■ Required work ■
Could you carry on the court opinion about the man killed crossing the railroad tracks at Goshen, picking up after its last sentence?

■ Page excerpt ■
»»
The plaintiff’s intestate was killed at the village of Goshen, in Orange county, at about half past 9 o’clock in the evening of May 7, 1901, while crossing the defendant’s railroad tracks at Main street. There was one eyewitness of the occurrence. According to his story, when the deceased stepped from the curbstone and walked toward the tracks there was a train coming from the west on the east-bound track — the track farthest from the deceased — making considerable noise. When the deceased was within 10 or 15 feet of the first or west-bound track he looked easterly, and, apparently seeing nothing, concentrated his attention upon the train coming from the west until just as he reached the first track he turned again to the east, and was immediately struck and killed by a fast freight train coming from that direction. The witness testified that he did not hear any whistle blown or bell rung by the train which struck the deceased. On the following day, however (that is. May 8, 1901), this witness signed a statement containing the following narration of the occurrence:
“I saw this man coming from the direction of the post office. There was a train coming from the west on the east-bound track. He was hurrying to get across ahead of that train, and was watching it. Just as the train coming east was at the first cross-walk east of the station, and as the man stepped on the west-bound track, the west-bound train struck him. Just before it struck him, he turned his head and saw it, and tried to pull back, but he was too late. The bell on the west-bound train was ringing. I did not hear any whistle. The east-bound train was making a great deal of noise. * * * He did not stop on his way across the crossing, and was walking fast to get across ahead of east-bound train. He did not look the other way — toward the east — at all, and did not notice the train that struck him until it was right on top of him.”
In reference to the conflict between his evidence at the trial and this statement, he was asked and answered as follows:
“Q. You stated at that time that this man did not look the other way— toward the east — at all. You state now that he did look toward the east when he stepped off the sidewalk. Is that right? A. Yes, sir. Q. Is your memory better about it now than it was the day after the accident? A. No, not any better, but he was not asking me under oath then.”
The witness was examined under oath before the coroner. He then testified as follows:
“I saw this man approach the said crossing from the north side, and from the direction of the post office to the cross-walk leading to the west side of the crossing in front of the Occidental Hotel. I noticed an east-bound train approaching at the same moment, and I saw the man apparently have his *877attention fixed to the said approaching east-hound train. Then I saw him walk directly in front of the west-bound fast train, and struck.”
The plaintiff’s case rests altogether upon the evidence of this witness. There was a great deal of evidence — much of it by employés of the defendant, but some from others — that the engine whistle was sounded as the train in question approached the crossing, and that the bell was rung then and until the crossing was passed. It was also proven that the west-bound track was in sight of the deceased, looking eastwardly, for several hundred feet, as he approached the place where he left the sidewalk, and that from the sidewalk to the track, although the line of vision to the east decreases, the track is visible to a considerable distance, estimated at an average between 485 and 525 feet.
««
■ Stored rows ■
»»
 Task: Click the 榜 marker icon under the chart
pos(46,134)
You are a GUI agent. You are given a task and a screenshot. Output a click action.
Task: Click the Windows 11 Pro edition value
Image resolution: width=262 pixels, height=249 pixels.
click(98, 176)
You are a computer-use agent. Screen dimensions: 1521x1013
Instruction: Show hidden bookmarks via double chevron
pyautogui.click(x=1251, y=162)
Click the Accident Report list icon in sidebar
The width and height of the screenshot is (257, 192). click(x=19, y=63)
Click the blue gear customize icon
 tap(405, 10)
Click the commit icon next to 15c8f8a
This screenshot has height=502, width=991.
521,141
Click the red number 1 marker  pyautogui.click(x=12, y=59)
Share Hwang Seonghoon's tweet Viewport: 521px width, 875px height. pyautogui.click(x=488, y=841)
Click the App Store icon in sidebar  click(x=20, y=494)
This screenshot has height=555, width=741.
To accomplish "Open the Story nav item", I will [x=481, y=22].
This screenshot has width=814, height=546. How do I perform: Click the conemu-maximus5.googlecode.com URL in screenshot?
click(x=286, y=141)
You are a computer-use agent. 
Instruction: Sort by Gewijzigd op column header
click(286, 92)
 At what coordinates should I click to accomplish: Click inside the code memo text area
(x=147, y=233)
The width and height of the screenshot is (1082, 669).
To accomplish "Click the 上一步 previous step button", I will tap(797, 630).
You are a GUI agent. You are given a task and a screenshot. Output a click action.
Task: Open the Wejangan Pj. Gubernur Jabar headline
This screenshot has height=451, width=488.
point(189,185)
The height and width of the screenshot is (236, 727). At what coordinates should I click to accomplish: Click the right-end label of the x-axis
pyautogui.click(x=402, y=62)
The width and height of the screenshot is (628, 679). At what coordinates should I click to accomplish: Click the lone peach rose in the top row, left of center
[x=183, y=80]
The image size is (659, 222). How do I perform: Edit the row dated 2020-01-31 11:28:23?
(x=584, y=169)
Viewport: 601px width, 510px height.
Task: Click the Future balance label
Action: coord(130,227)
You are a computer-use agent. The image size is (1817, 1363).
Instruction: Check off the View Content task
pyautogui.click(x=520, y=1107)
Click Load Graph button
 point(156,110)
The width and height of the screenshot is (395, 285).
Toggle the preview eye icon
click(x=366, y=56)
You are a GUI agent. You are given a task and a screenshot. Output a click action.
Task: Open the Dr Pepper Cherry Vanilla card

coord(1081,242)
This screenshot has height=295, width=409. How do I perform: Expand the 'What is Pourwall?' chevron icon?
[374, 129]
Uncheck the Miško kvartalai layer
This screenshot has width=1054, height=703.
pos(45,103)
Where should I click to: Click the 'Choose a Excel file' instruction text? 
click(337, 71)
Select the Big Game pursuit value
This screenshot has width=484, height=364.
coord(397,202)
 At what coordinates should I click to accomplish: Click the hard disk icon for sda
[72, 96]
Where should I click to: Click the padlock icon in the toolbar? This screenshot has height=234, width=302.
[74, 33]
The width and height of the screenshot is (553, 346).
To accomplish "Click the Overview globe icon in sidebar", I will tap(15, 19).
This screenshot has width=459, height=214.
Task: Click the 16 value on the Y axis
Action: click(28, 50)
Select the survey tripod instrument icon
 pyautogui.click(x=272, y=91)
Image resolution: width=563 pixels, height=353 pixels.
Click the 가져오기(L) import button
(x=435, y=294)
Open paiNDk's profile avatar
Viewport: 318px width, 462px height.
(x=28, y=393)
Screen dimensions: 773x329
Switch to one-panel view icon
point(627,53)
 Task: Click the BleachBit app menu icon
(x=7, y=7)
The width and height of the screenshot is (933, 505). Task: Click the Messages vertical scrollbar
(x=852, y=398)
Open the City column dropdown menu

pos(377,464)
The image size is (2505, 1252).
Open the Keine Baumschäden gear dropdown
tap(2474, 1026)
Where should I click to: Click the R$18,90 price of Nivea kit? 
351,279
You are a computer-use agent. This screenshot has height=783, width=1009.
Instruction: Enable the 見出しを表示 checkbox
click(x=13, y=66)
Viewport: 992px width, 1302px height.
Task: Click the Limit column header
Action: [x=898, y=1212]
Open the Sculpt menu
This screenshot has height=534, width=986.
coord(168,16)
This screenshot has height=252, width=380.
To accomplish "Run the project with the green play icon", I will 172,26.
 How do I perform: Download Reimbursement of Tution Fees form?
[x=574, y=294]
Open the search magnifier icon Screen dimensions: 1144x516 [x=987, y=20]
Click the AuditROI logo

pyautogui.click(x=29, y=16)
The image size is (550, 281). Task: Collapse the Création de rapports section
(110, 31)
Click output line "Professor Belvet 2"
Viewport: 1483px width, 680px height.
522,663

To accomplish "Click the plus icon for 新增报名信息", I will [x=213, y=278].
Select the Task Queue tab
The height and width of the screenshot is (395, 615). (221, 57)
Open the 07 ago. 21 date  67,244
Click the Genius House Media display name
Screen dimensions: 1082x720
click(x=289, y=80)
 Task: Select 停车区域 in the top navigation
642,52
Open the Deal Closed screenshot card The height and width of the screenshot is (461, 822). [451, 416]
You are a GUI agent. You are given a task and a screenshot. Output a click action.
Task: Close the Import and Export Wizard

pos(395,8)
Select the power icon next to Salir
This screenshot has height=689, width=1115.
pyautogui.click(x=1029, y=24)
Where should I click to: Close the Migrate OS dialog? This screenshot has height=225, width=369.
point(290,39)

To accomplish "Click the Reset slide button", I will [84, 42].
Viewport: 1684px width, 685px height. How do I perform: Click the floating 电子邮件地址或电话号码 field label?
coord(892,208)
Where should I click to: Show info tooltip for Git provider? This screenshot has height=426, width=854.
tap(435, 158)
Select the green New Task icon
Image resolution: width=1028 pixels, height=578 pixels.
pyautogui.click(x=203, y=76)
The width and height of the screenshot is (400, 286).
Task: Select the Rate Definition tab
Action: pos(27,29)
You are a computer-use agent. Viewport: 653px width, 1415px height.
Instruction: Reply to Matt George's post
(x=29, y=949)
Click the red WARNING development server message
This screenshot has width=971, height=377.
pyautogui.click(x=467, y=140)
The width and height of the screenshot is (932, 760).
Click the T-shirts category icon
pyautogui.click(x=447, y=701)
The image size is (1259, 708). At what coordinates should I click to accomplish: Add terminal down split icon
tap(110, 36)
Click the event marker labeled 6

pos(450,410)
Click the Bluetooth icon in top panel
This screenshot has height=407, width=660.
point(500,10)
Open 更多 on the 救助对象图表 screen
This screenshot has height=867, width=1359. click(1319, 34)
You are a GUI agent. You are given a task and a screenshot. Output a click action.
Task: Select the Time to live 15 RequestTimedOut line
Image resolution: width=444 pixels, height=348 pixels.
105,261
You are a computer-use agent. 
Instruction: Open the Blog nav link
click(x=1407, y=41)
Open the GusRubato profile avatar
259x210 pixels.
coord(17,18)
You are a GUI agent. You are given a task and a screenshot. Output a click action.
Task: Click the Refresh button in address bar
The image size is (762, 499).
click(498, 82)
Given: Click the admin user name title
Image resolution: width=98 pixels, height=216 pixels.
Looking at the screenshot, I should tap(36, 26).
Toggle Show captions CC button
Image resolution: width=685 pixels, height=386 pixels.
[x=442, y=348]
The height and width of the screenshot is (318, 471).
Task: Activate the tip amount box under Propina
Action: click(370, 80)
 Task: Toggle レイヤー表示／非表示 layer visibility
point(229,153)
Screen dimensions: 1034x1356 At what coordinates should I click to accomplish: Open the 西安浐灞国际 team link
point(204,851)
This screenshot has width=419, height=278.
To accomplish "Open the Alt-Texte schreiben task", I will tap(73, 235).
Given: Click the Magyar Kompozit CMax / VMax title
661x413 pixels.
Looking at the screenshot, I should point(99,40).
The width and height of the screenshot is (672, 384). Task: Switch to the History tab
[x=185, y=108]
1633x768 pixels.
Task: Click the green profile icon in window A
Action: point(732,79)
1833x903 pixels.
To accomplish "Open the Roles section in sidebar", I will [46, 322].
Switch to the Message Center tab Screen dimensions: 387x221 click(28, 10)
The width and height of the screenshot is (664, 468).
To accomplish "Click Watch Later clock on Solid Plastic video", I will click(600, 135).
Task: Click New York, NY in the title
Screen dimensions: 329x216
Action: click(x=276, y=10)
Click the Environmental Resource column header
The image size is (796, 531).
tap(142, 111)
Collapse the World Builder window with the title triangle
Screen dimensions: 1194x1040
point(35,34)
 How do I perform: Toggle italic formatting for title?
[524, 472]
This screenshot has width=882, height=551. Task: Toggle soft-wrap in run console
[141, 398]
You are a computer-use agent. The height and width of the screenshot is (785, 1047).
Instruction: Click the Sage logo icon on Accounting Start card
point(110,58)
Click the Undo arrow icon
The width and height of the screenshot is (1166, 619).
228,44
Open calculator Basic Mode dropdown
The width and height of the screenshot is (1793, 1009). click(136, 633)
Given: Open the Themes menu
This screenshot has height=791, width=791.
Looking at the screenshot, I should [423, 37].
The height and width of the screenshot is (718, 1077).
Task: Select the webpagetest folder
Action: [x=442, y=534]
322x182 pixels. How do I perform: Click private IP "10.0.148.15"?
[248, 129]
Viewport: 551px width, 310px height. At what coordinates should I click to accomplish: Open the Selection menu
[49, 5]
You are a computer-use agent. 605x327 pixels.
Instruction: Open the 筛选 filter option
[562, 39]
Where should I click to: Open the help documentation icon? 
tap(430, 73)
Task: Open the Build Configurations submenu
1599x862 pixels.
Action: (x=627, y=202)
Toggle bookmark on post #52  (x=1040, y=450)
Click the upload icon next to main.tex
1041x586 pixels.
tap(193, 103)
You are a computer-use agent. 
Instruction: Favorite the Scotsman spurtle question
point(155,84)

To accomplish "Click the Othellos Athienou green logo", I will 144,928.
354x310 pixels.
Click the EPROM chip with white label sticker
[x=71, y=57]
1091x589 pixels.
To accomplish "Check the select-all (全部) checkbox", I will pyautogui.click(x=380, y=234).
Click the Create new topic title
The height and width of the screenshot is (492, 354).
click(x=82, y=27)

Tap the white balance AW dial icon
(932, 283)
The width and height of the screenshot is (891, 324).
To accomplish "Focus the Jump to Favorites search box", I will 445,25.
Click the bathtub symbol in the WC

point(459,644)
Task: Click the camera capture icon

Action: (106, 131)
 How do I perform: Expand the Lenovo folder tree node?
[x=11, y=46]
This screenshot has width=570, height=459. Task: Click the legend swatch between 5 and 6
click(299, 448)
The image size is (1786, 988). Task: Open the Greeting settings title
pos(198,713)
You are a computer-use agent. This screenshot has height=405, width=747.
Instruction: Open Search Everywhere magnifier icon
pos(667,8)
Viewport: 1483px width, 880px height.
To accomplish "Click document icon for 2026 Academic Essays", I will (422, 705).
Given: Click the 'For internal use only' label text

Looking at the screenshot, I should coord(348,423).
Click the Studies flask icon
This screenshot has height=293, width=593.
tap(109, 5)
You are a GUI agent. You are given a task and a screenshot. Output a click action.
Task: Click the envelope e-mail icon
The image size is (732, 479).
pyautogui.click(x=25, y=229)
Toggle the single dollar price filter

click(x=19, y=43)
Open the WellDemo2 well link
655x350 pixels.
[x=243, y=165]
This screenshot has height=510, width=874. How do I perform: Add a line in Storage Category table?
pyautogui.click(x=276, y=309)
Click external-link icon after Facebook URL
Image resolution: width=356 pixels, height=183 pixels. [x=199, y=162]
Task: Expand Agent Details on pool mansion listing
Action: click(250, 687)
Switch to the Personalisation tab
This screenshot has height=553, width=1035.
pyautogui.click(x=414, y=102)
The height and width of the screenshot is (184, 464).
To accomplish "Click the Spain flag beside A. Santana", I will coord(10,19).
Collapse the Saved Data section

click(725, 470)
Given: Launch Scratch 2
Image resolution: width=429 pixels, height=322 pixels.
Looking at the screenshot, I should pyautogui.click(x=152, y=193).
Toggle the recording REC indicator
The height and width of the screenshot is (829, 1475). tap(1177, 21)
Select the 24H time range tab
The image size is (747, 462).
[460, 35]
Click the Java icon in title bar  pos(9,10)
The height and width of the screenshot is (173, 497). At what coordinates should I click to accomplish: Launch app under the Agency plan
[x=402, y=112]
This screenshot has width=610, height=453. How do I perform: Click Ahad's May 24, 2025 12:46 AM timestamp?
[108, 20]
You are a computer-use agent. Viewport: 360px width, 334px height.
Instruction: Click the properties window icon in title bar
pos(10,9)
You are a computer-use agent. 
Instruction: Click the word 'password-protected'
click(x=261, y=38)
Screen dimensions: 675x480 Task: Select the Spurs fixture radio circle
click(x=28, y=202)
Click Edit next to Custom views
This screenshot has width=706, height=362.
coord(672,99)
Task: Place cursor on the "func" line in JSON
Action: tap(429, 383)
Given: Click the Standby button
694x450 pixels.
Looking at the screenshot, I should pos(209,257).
««
■ Answer to the problem ■
The learned trial justice at the close of the evidence denied a motion made by the defendant for a nonsuit, and submitted the case to the jury, with two specific questions. The jury returned a general verdict in favor of the plaintiff, and answered the questions submitted to the effect that the whistle was not blown, but the bell was rung upon tbs engine as it approached the crossing.
If the case should have been submitted to the jury, the court was in error in dismissing the complaint, but should have granted a new trial upon setting aside the verdict. McDonald v. Metropolitan Street R. Co., 167 N. Y. 66, 60 N. E. 282. The court was certainly justified in setting aside the verdict, because, in any view, it must be conceded that the preponderance of evidence is in the defendant’s favor upon the question of its negligence. If there is no evidence in plaintiff’s favor upon that question, however, I think the court was at liberty to dismiss the complaint, notwithstanding the previous submission of the case to the jury. What should have been done at the close of the evidence could be done at any time while the case remained within the jurisdiction and control of the trial court.
On the question of the defendant’s negligence there was not sufficient evidence to carry the case to the jury. It is limited to the statement of her witness that he did not hear the whistle or the bell, the force of which (assuming it to have any) is weakened by his statement made the following day to the effect that he did hear the bell, and by his suggestion that the truth is only essential when under oath. While the fact that a whistle is not sounded or a bell rung may undoubtedly Be established by circumstances under which neither has been heard by witnesses, the mere unfortified fact that a single witness, not shown to be listening on an occasion when there is considerable other noise, did not hear, can scarcely be said to be any evidence, in a legal sense, as against an abundance of positive evidence to the contrary. Culhane v. N. Y. C. & H. R. R. Co., 60 N. Y. 133. In other words, it is not sufficient evidence to support a finding that the signals were not given. The rule applicable is stated by Judge Cullen in Fealey v. Bull, 163 N. Y. 397, 401, 57 N. E. 631, 632, as follows:
“On the other hand, this court has always asserted the doctrine that a finding of fact, without evidence to support it, constitutes an error of law (Mason v. Lord, 40 N. Y. 476), and that, in law, a finding on insufficient evidence is a finding without evidence (Pollock v. Pollock, 71 N. Y. 137). In the last case Judge Polger quoted Maule, J. (Jewell v. Parr, 13 C. B. 916, 76 *878E. Com. L. Rep. 909), with approval, as saying: ‘When we say that there is ho evidence to go to a jury, we do not mean literally none, but that there is none that ought reasonably to satisfy a jury that the fact sought to be proved is established.’ * * * There must be not only some evidence, but the evidence must be sufficient in its nature to warrant the court in submitting a cause to the jury. * * * A witness may be so discredited by his own confession that his uncorroborated testimony is insufficient in law to justify a verdict.”
It follows that the judgment and order should be affirmed.
Judgment and order affirmed, with costs. All concur.